Reece apoyó su taza.

—Te preguntas por qué alguien con mi formación está en tu restaurante. Te preguntas por qué me marché y aterricé aquí.

—La verdad, se me ha pasado por la cabeza.

«Esta es la mujer que me ha dado un empleo —pensó Reece—. Que me ha proporcionado un lugar donde vivir. Que me está ofreciendo a su modo, sin tonterías, un terreno de pruebas».

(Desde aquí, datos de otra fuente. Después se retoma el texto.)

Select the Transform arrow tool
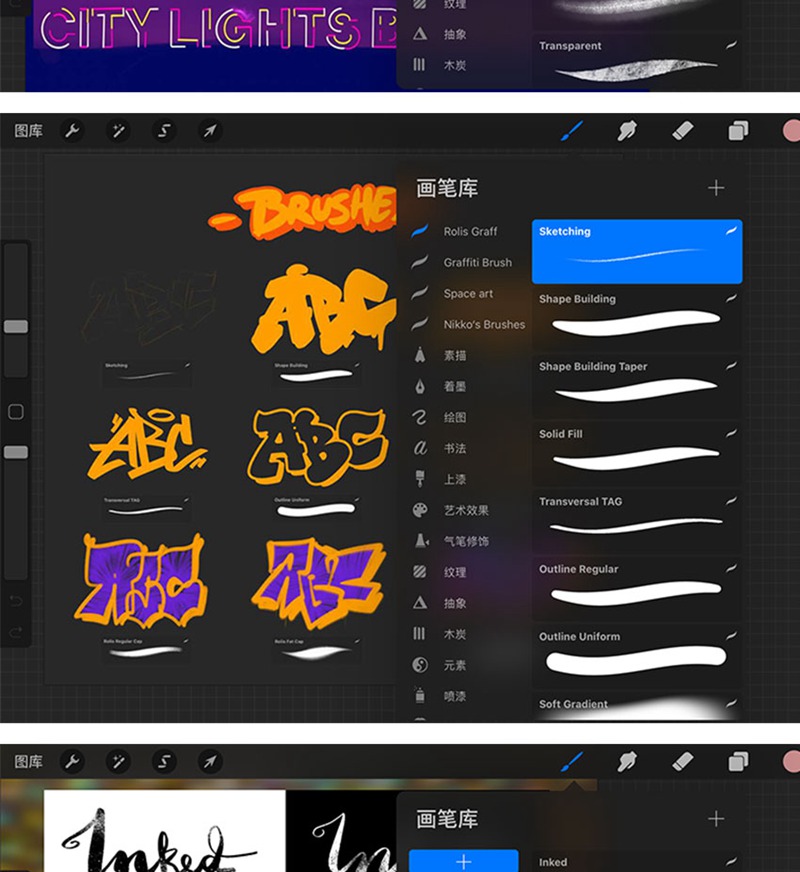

—No pretendo hacer un misterio de ello; simplemente no puedo hablar de los detalles, porque continúan siendo penosos. Pero no fue una persona, un marido, lo que me obligó a marcharme. Fue… un acontecimiento. Viví una experiencia que me perjudicó física y emocionalmente. Puede decirse que me traumatizó desde todos los puntos de vista. —Miró a Joanie a los ojos. Ojos fuertes, duros. No estaban llenos de compasión. Era imposible explicar, incluso a sí misma, cuánto le facilitaban continuar—. Y cuando me di cuenta de que si me quedaba donde estaba, no me curaría, me fui. Mi abuela se desvivía para cuidar de mí. Yo ya no podía soportarlo. Un día me subí al coche y me marché. Llamé a mi abuela y traté de convencerla de que estaba bien. Estaba mejor y quería pasar un tiempo sola.

—¿La convenciste?

—No del todo, pero no pudo detenerme. Estos últimos meses está más relajada. Ha empezado a verlo como «la aventura de Reece». Me resulta fácil presentarlo así cuando todo se limita a mensajes de correo electrónico y llamadas telefónicas. Y a veces es verdad. Es una aventura. —Se volvió para coger un delantal del perchero que estaba junto al lavadero—. De todas formas, estoy mejor que antes. Me gusta donde estoy, por ahora. Y eso me basta.

—Entonces lo dejaremos así. Por ahora. Quiero que hagas unas pastas. Si veo que tienes buena mano, pasaremos a otra cosa.